PacketEvents anticheat work needs proof, not vibes
Why packet-level anticheat checks need exact geometry, timing, and state instead of broad assumptions.
PacketEvents anticheat work needs proof, not vibes. A check that only feels suspicious is not strong enough for production. The server needs a reason that can be explained in terms of packets, positions, timing, geometry, state, and allowed vanilla behavior.
This is why anticheat development is difficult. Player movement is not just distance per tick. It includes jump physics, gravity, drag, slipperiness, collisions, velocity, teleport corrections, liquids, ladders, version differences, latency, client tick timing, and server corrections. Interaction is not just looking near a target. It is eye position, ray direction, reach distance, target hitbox, block occlusion, and packet order.
PacketEvents is useful because it exposes packet-level behavior before Bukkit events flatten the situation. It lets a check see movement, digging, interaction, animation, transaction, velocity, teleport, and entity packets with more precise timing. That precision only helps if the model consuming it is rigorous.

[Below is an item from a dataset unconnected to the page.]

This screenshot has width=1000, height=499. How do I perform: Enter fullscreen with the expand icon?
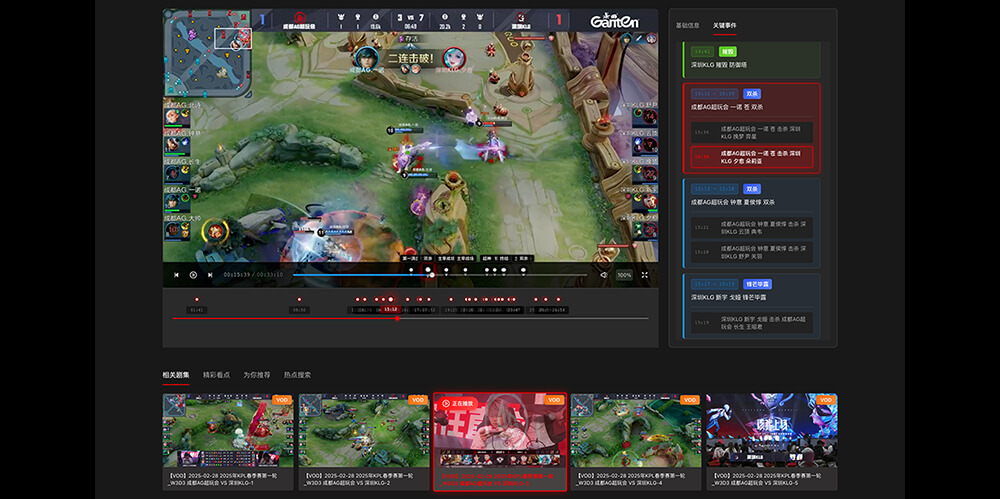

A good anticheat check should have a falsifiable reason. If it flags, the debug information should say what value exceeded what threshold, what context was considered, and what exemption was not present. Without that, support becomes guesswork and customers lose trust.
FairPlay-style work fits this philosophy. The goal is not to punish odd movement randomly. The goal is to build a compensation-aware model where legal behavior remains legal and impossible behavior becomes explainable.
The standard is high because the cost of a false positive is real. Anticheat products protect servers, but they also touch legitimate players directly. That makes exact proof more valuable than aggressive confidence.